Adam Walsh case is closed after 27 years
A dead man was officially named Adam Walsh’s killer Tuesday, but not because of any new evidence or a deathbed confession.
Police simply took another look at 27 years of tips, psychic revelations, often-botched police work and a serial killer’s chilling admissions and decided it was time.

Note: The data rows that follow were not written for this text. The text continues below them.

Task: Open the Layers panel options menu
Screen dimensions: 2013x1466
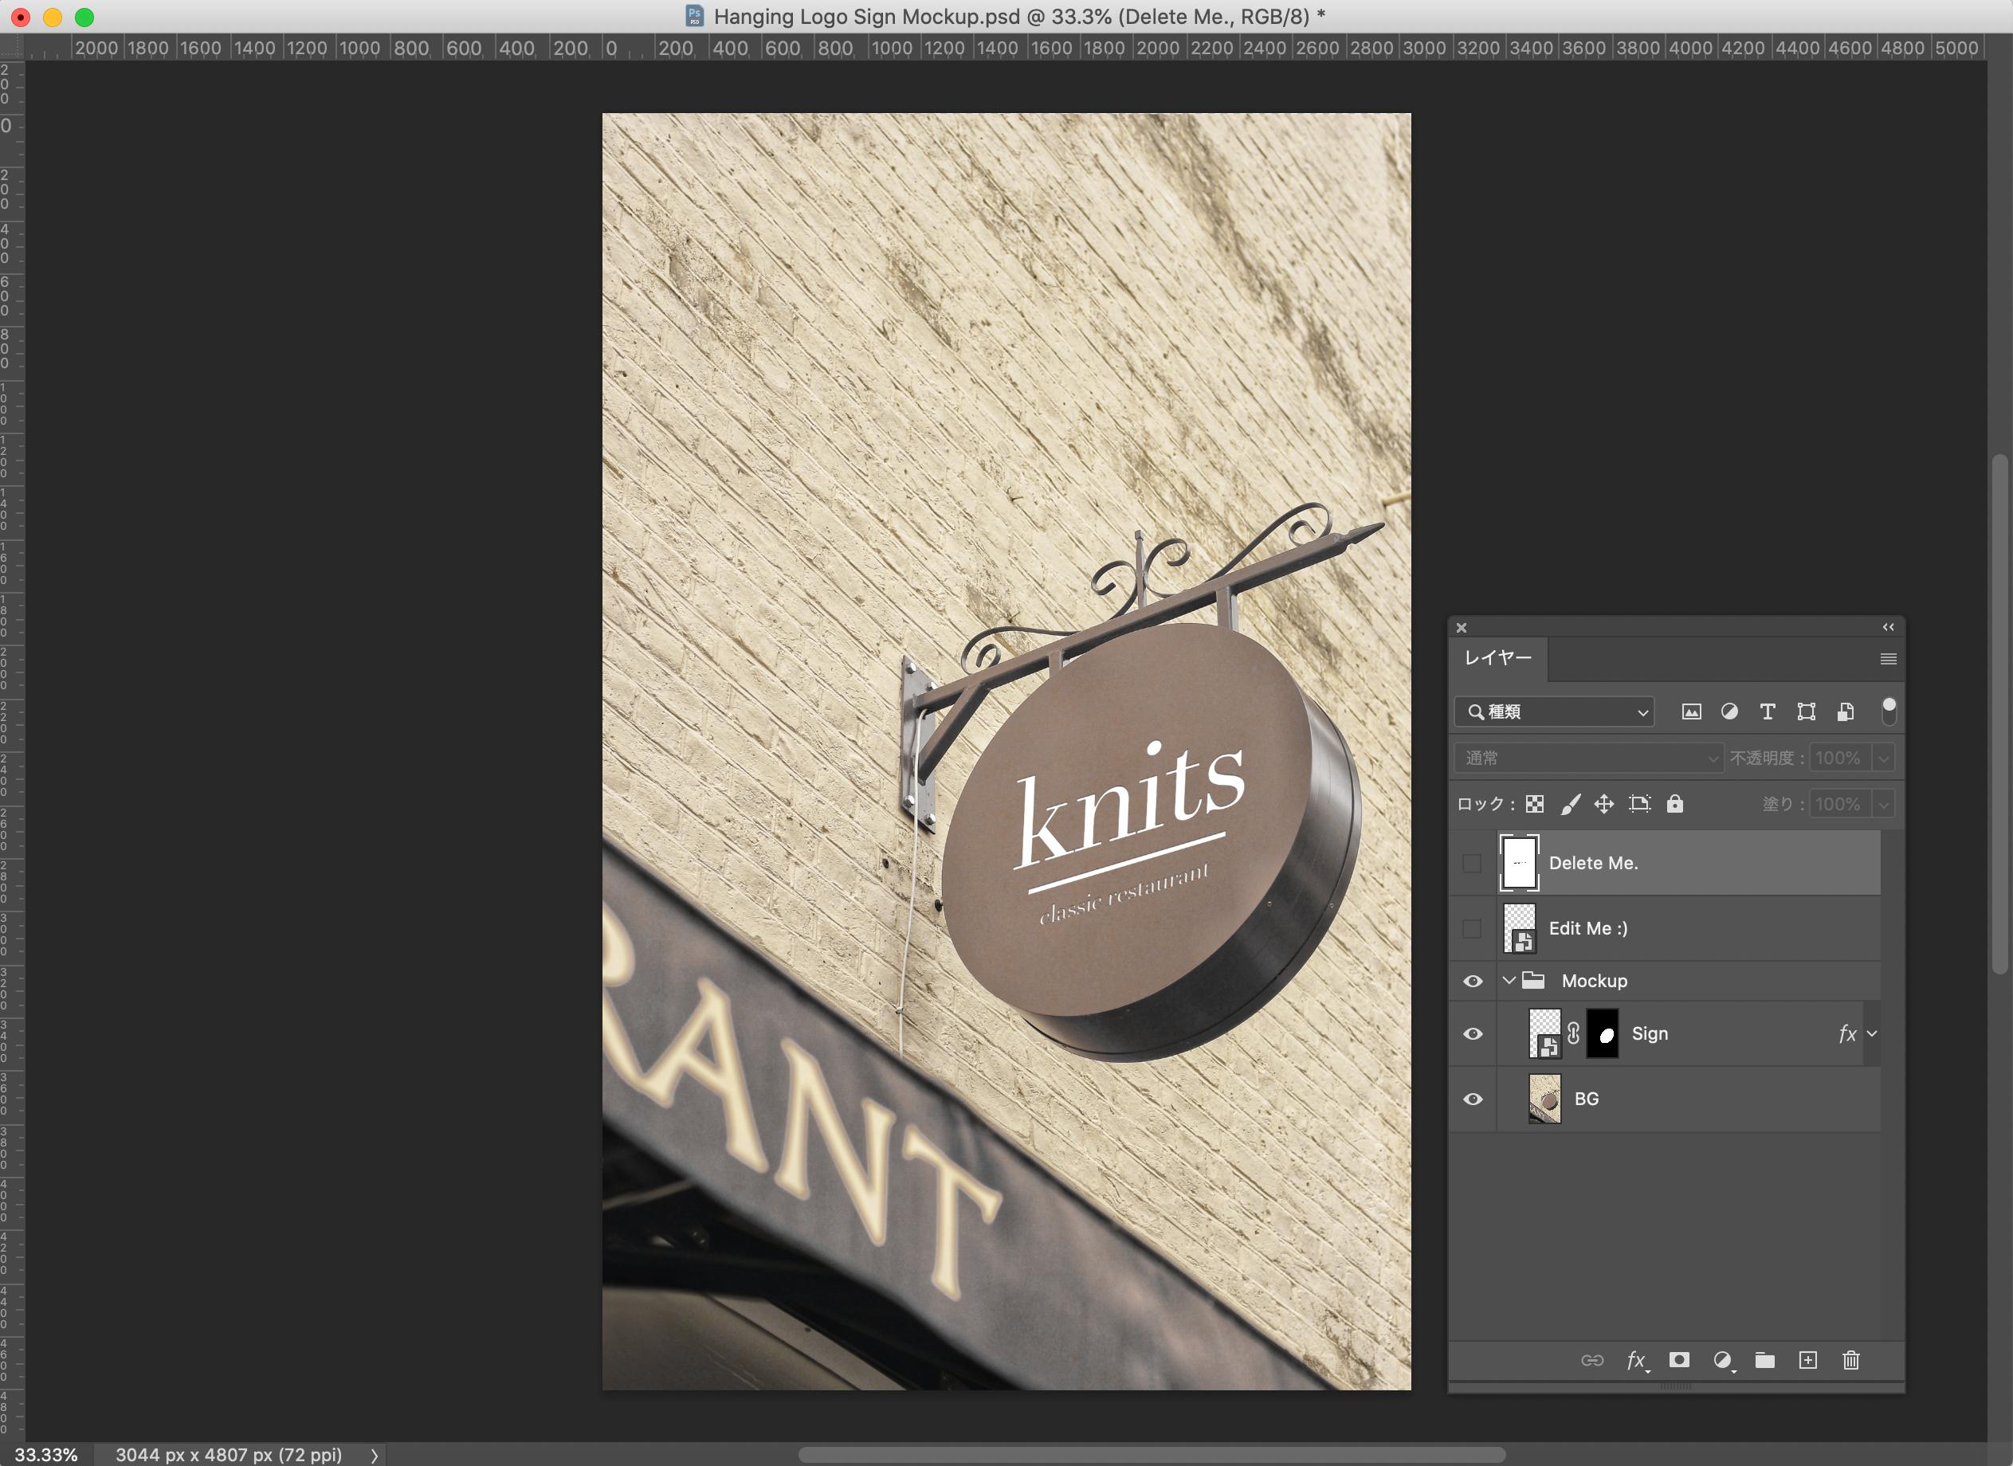Action: 1888,659
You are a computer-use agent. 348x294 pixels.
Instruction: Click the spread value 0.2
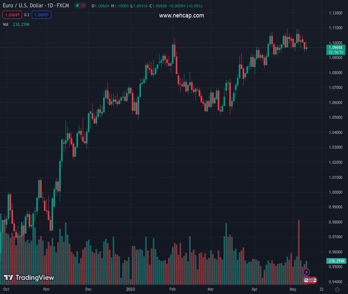pos(26,15)
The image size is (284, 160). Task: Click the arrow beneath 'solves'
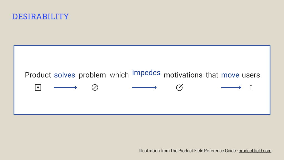tap(65, 88)
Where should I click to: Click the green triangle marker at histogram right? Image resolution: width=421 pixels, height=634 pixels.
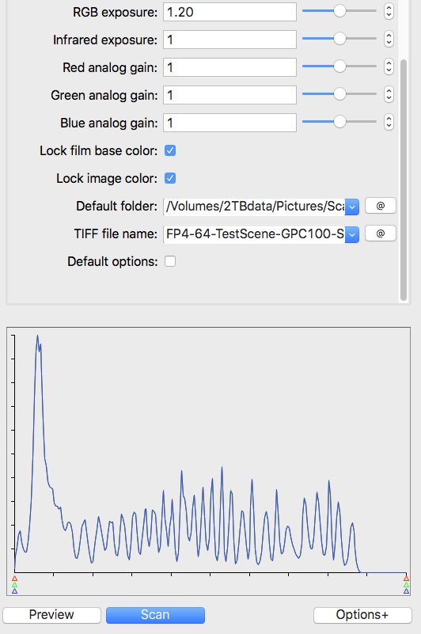(x=406, y=585)
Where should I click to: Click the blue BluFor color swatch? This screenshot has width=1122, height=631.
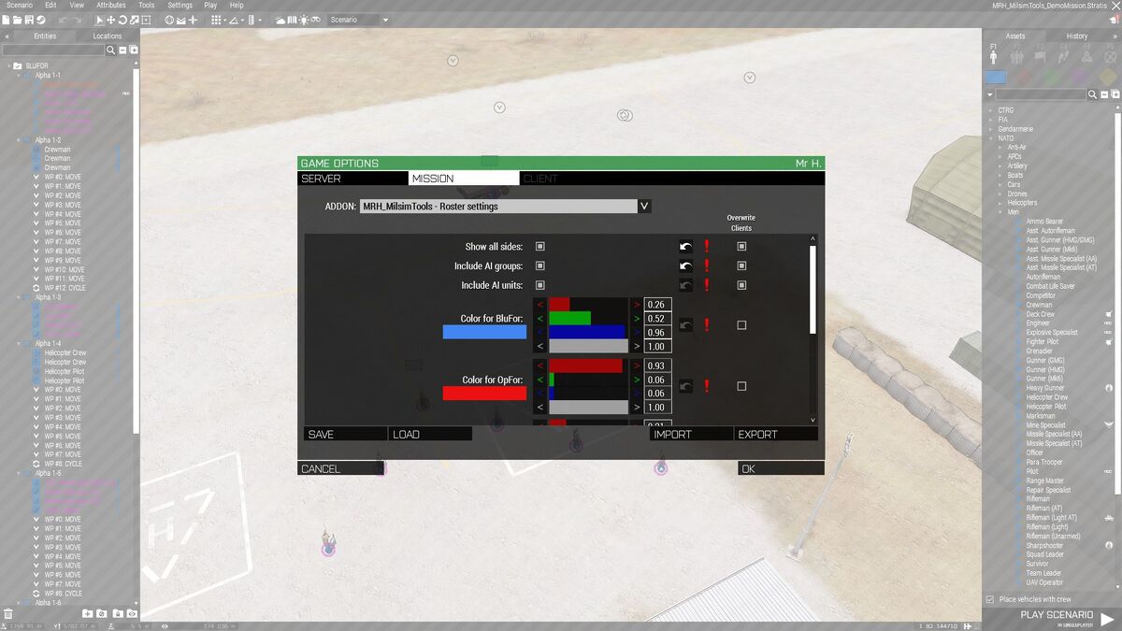pos(483,332)
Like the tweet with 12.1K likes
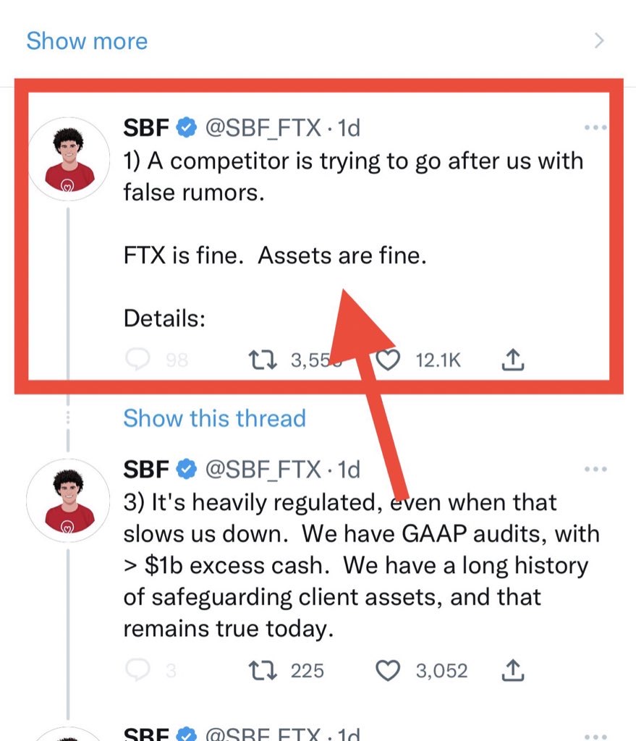The width and height of the screenshot is (636, 741). point(389,360)
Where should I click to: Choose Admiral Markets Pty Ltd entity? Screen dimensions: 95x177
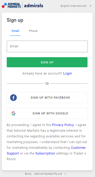click(x=48, y=174)
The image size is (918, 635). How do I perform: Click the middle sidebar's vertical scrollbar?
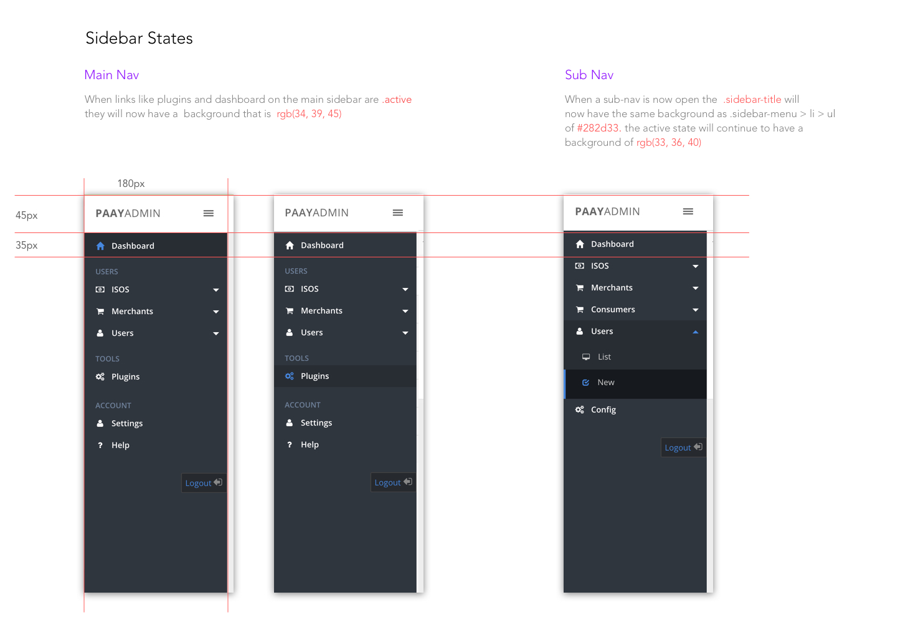[x=420, y=412]
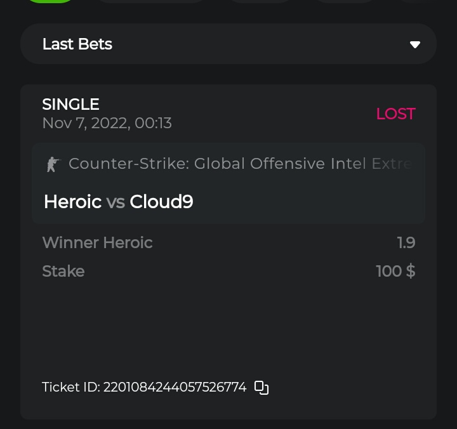Select the second filter pill at top
Viewport: 457px width, 429px height.
tap(151, 1)
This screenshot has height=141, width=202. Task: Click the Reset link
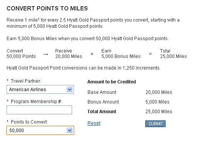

Time to ease the suffering of the Walsh family and time to point the finger at the man Hollywood Police Chief Chad Wagner said had been the prime suspect all along: Ottis Toole.
“This is a process that is long overdue,” Wagner told an audience that included Adam’s parents, John and Reve Walsh.
Wagner acknowledged that not much had changed since 1996, when Toole died in prison while serving a sentence for an unrelated murder.
He had twice confessed to killing Adam and twice recanted.
“We could have charged him back then,” Wagner said. “I’ve taken cases much weaker than this to the state attorney’s office.”
The announcement was long on drama and compassion for the Walshes, but it offered no new evidence against the drifter from Jacksonville, Fla., who passed through Hollywood on July 27, 1981. That was the day 6-year-old Adam disappeared from a Sears at the Hollywood Mall -- across from the police station -- while his mother shopped for lamps.
Adam’s severed head was found two weeks later in Vero Beach, Fla., beginning a search that has haunted the Walsh family, Reve Walsh said Tuesday.
She thanked the family’s three children, Meghan, Callahan and Hayden, who were born after Adam’s death.
The abduction of a young boy from a busy shopping mall sparked fear among parents nationwide and changed the way police and the media responded to reports of missing children.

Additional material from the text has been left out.